Padre dit à ses enfants spirituels : " Du pain et des coups aident souvent à faire de beaux garçons."

"Un jeune homme lui avoua qu'il craignait de l'aimer plus que Dieu. Ce à quoi le Padre répliqua : " Vous devez aimer Dieu d'un amour infini à travers moi. Vous m'aimez parce que je vous guide vers Dieu qui est le bien suprême. Je ne suis qu'un moyen. Si je vous guidais vers le mal, vous cesseriez de m'aimer. "

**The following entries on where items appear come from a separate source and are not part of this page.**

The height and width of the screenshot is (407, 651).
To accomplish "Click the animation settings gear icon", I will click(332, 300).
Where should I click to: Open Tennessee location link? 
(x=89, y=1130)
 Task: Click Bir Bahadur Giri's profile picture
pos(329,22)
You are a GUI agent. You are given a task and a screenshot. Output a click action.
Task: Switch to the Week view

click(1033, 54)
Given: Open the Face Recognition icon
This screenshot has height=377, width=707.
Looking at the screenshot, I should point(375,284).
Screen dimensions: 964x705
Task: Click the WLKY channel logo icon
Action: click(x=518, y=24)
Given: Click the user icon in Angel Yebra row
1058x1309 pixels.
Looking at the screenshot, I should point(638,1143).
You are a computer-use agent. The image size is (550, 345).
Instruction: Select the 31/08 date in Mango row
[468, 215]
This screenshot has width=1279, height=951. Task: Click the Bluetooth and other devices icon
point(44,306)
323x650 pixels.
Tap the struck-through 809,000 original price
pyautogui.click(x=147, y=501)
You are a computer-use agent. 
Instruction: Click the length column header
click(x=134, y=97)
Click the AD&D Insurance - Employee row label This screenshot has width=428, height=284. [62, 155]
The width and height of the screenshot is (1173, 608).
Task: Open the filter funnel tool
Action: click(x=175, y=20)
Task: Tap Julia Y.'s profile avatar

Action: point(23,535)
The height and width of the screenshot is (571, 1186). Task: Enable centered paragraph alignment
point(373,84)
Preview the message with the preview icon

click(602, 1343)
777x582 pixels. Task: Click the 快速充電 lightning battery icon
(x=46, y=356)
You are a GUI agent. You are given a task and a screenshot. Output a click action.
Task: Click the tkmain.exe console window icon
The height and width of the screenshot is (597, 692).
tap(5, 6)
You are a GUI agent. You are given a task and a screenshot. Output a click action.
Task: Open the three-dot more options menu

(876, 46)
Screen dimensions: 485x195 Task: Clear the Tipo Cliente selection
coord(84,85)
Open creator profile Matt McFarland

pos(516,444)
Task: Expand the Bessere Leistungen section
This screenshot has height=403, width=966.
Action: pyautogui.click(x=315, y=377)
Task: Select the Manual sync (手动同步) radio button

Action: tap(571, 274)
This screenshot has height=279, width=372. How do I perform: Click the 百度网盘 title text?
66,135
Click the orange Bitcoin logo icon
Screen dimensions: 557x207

L'ignorance universelle de l'individu peut donc être vaincue pour peu que l'individu se désaisisse de son être singulier et l'assume dans l'universel.


Christian a écrit :
Adam Smith, of course, le pensait. Sa ‘main invisible’ est celle de la Providence. Vous ajoutez, en outre, que le ‘négatif’ de l’Histoire est ‘inéliminable’. Comment justifiez-vous alors de brutaliser les gens pour qu’ils vous suivent si vous ne savez pas où aller ? Et si par hasard vous marchiez dans la bonne direction, comment justifiez-vous de les brutaliser pour les entraîner où ils allaient de toute façon ?

Cordialement

Christian
Il ne s'agit pas d'une justification morale, avant de penser le devoir être, il faut d'abord penser l'être et le sens de l'être est sa propre justification, d'où l'expression "il fallait bien et il faut bien en passer par là", c'est parce que la réalité est telle qu'elle ne doit pas être qu'elle a du sens, il ne sert à rien de vouloir s'abstraire de l'histoire pour pouvoir la morigéner, d'abord parce qu'il est impossible de s'en abstraire (nous sommes des résultats historiques et pas des spectateurs impartiaux jugeant à distance) et ensuite parce qu'elle le fait d'elle-même en passant, en faisant et en défaisant.
Le moine, cet arhat qui a mis fin au flux impur, a vécu noblement, fait ce qu'il devait faire, déposé son fardeau, atteint le but et brisé les entraves du devenir et s'est libéré par la Connaissance exacte, ô moines, le voici celui qui reconnaît à fond le nirvana comme étant le nirvana. Il ne forge pas la notion : je suis le nirvana, je suis du nirvana, mien est le nirvana; et il ne se complaît pas dans le nirvana. Pourquoi cela? C'est que sa Connaissance est parfaite.